Provide a way to define a set based on a condition that involves multiple rows in a database table. Currently, sets can be defined using conditions or formulas that test each data row individually. This makes it apparently impossible to define a set such as "Most recent Order Id for each product"
NOTE - Although this idea has been marked released, that was because LOD calculations can achieve at least the main use case described here via a very different approach and query. There may still be value in considering the idea as a way to generate correlated subqueries, and (I think) be a more natural solution to some use cases.
The problem this idea solves
Frequently, customers have a long stream of records and would like to see information about the latest record in each category, e.g., show the amount of the most recent sale in each category, the status flag in the most recent status history record for each monitored device, etc. Besides my own customer real world examples, there were at least two requests to the forums about this in just the last few weeks, and another today on stack overflow. So it is a common use case.
There are currently two ways to achieve this in Tableau, but both impose unnecessary costs, and I think there may be a way to generalize the condition tabs on sets to provide a better solution.
First, the currently available workarounds:
- Make a custom sql data connection to only include the latest record in each group
for example, see the subquery in the where clause below
select [Order ID], Item, Sales, [Order Date] from Superstore
where [Order ID] in (select max([Order ID]) from Superstore group by Item)

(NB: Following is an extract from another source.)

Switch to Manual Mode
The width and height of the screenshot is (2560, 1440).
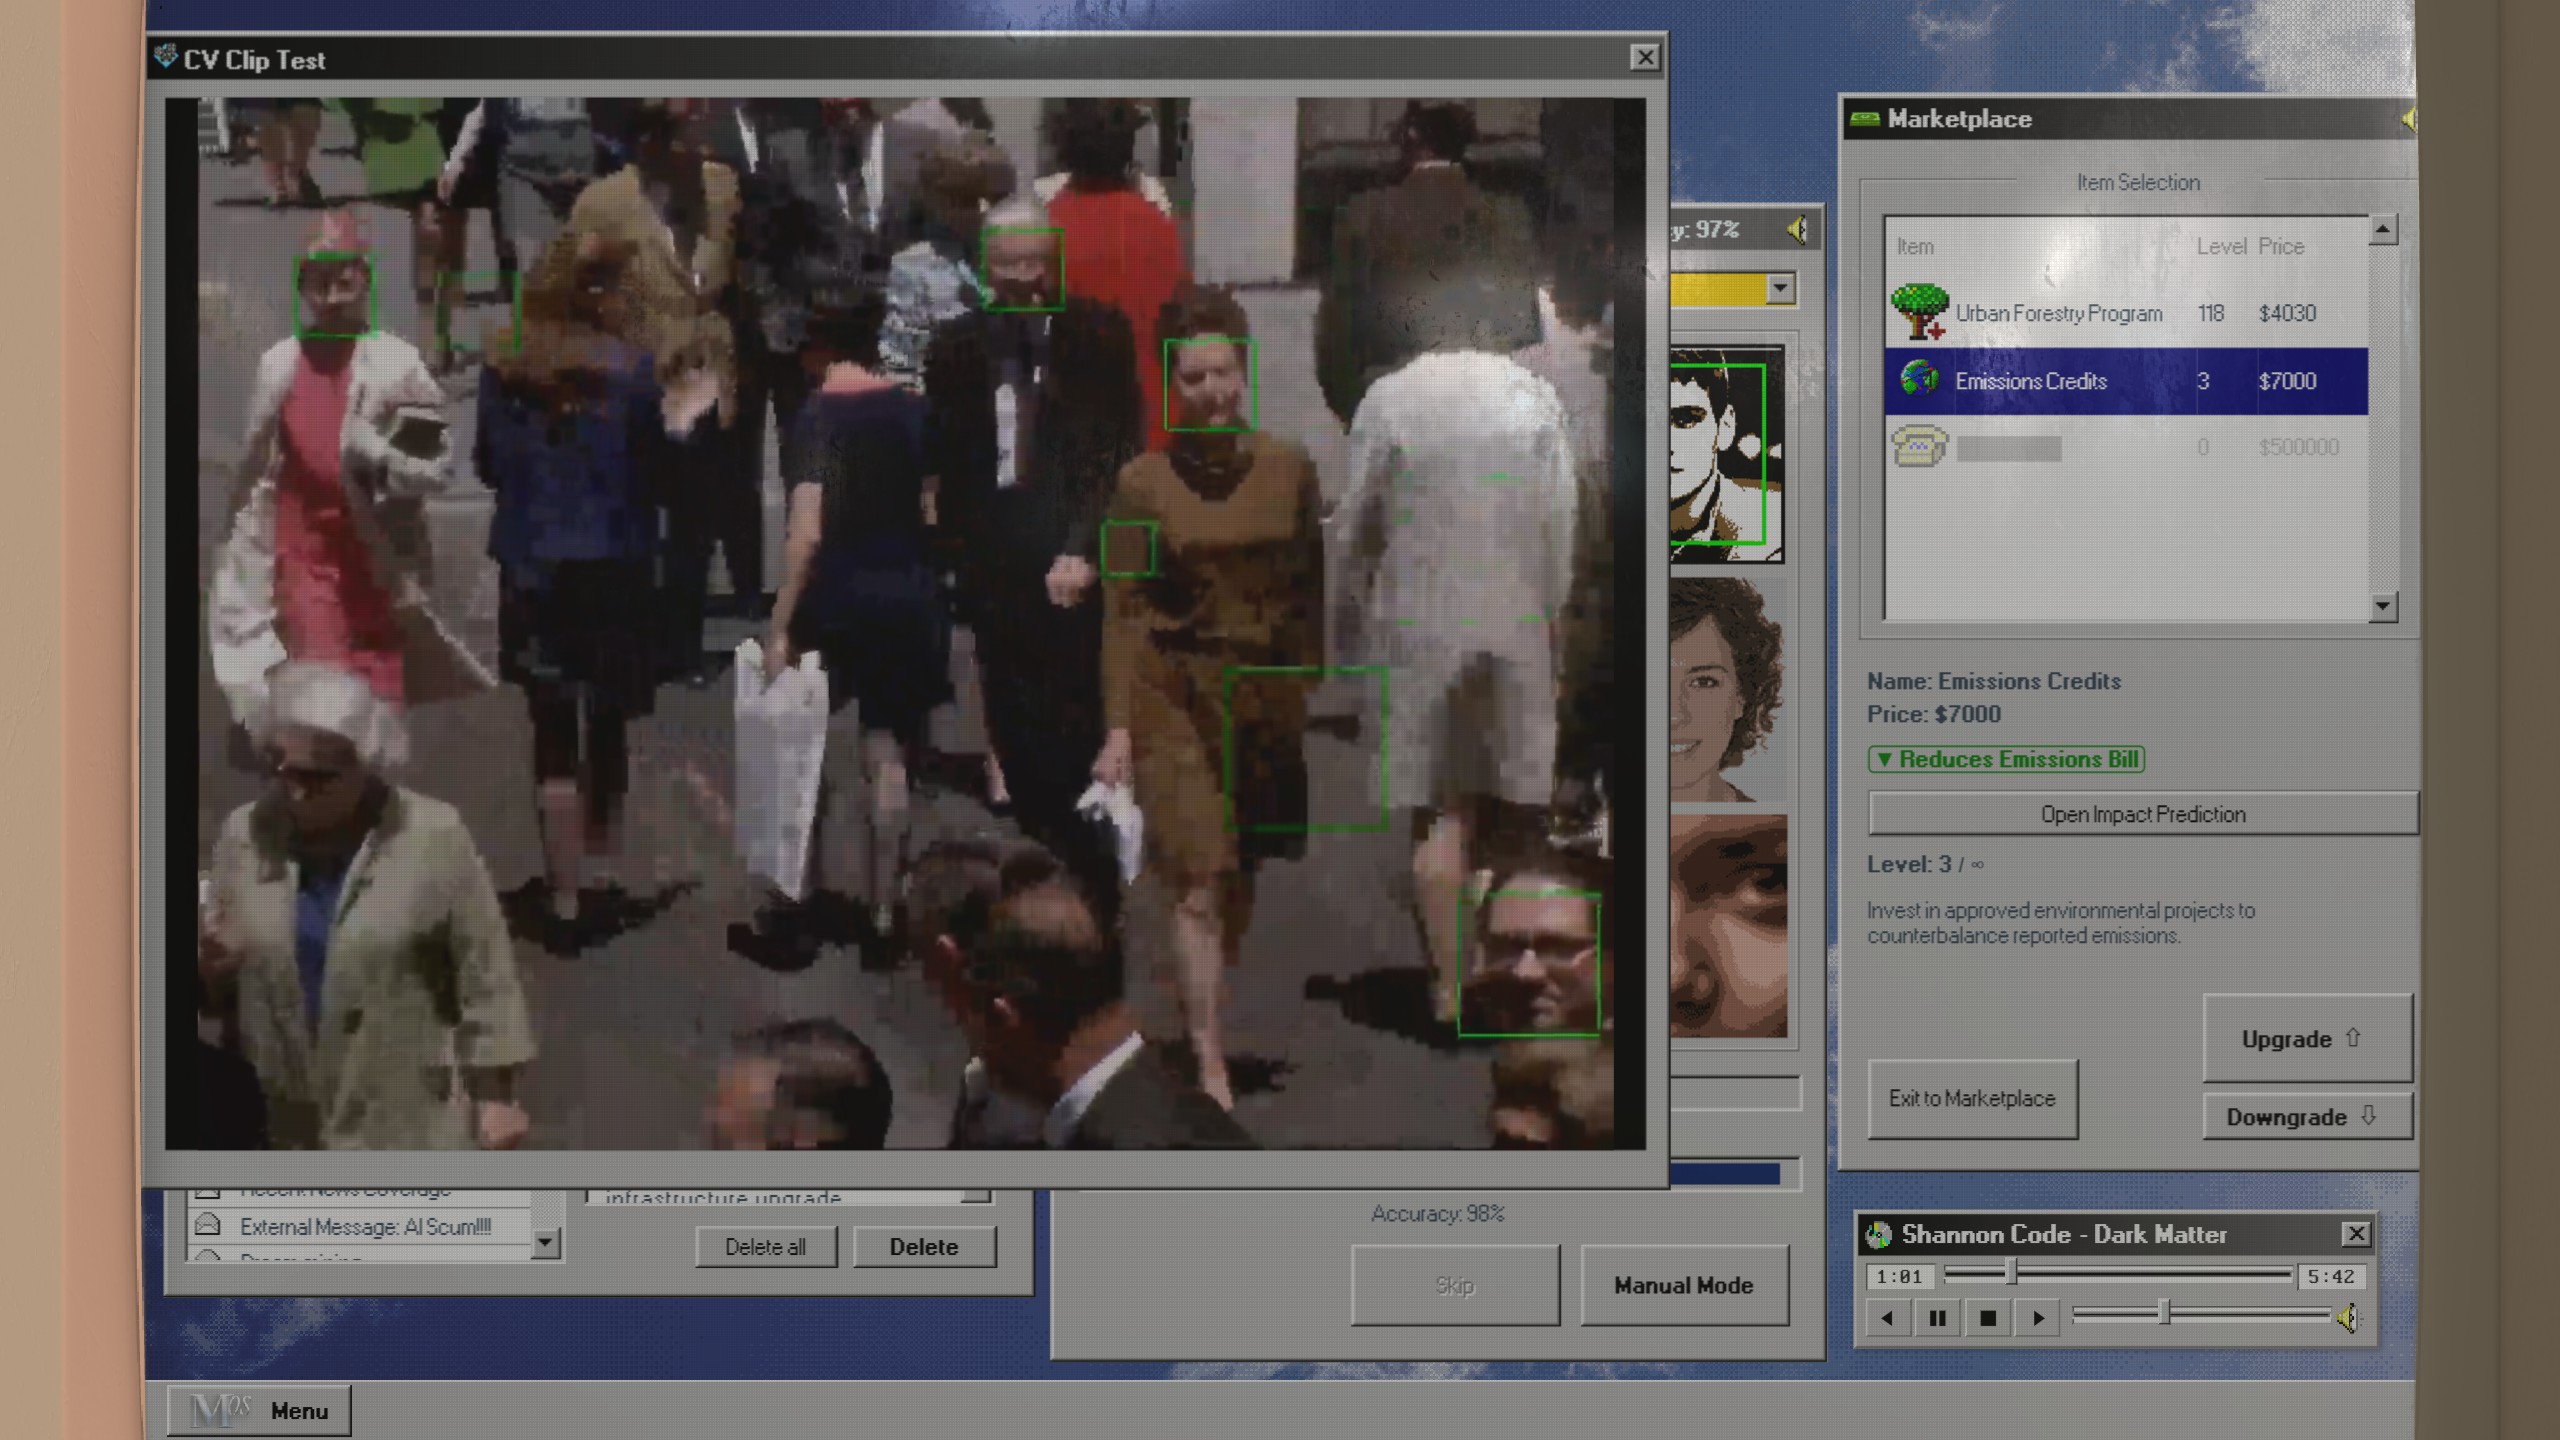(x=1683, y=1285)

2. Use table calculations to partition the records ordered by date and only display the last one in each partition
The table calc has the disadvantage of requiring sending all the data across the wire to the client, merely to throw most of it away. Not good for performance. The custom sql approach has the disadvantage of complexity and also Tableau can't optimize custom sql well, such as by not selecting for unused columns, leaving you at the mercy of a good query optimizer.
My suggestion is to expand the condition tab functionality for sets to allow you to specify bolded subquery above. I think of sets as a way of defining what goes to the right of an "in" keyword in SQL. So either:
- add a group by option to the condition and/or top tabs so we can say, for instance,
- include the top 1 by max([Order Date] group by Item
- and/or, let us provide raw sql in an advanced tab for a set where we can provide a select statement to define the set, such as the bolded subquery in the above example
If anyone knows a better workaround, I'd love to hear it. For now, I'll stick with making views similar to the custom sql above.
Note, I know you can easily ask for the max([Order Date]) for each item. The difficulty comes when you want to efficiently also, display the other information from that last order.